<<<<
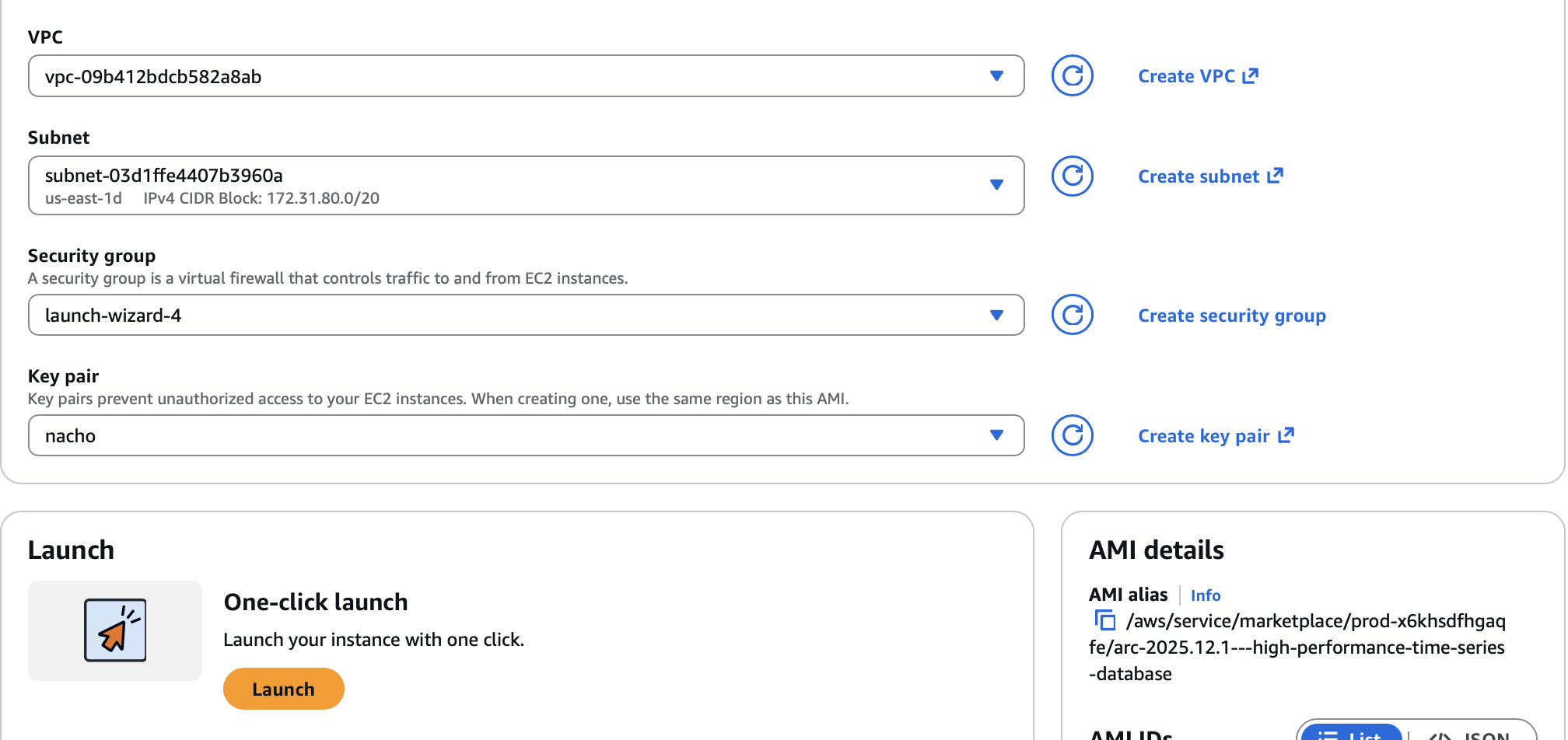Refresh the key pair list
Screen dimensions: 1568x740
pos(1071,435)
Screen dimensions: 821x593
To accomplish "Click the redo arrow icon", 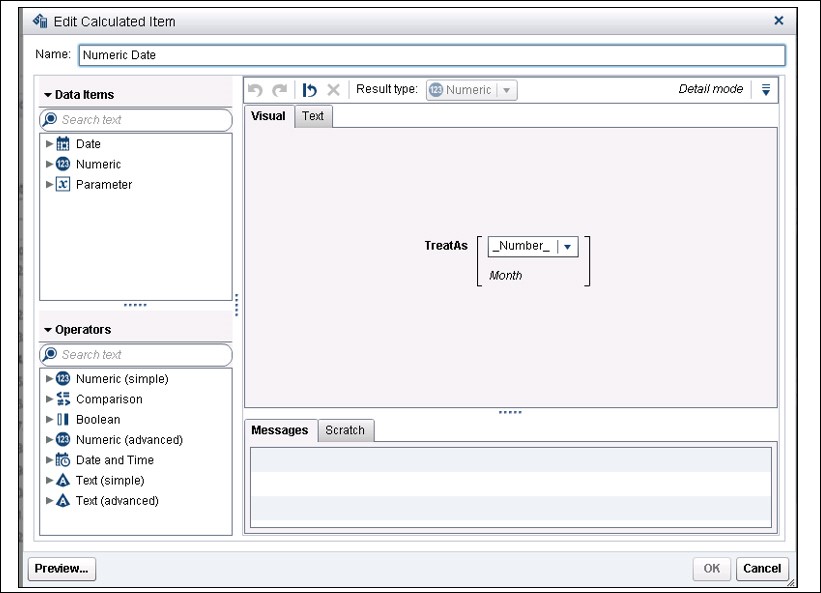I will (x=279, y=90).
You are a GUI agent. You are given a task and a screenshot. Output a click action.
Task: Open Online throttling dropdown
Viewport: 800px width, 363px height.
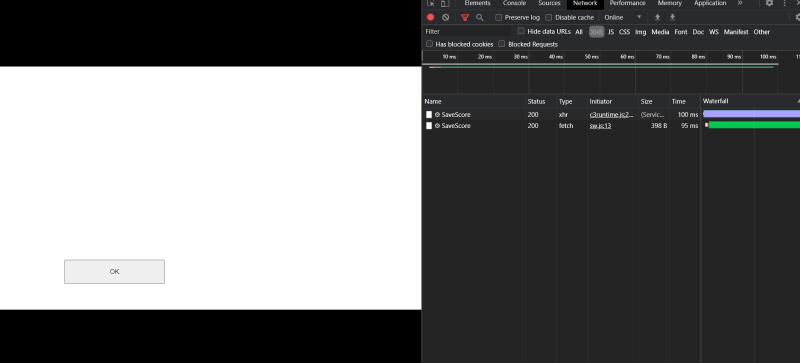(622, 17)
>>>>
## Your goal:
Return verbatim the part of the rows that opens with the line containing "You are a GUI" and closes with the last row, including both ends. Leave out the pictures.

## Expected answer:
You are a GUI agent. You are given a task and a screenshot. Output a click action.
Task: Open Online throttling dropdown
Viewport: 800px width, 363px height.
(622, 17)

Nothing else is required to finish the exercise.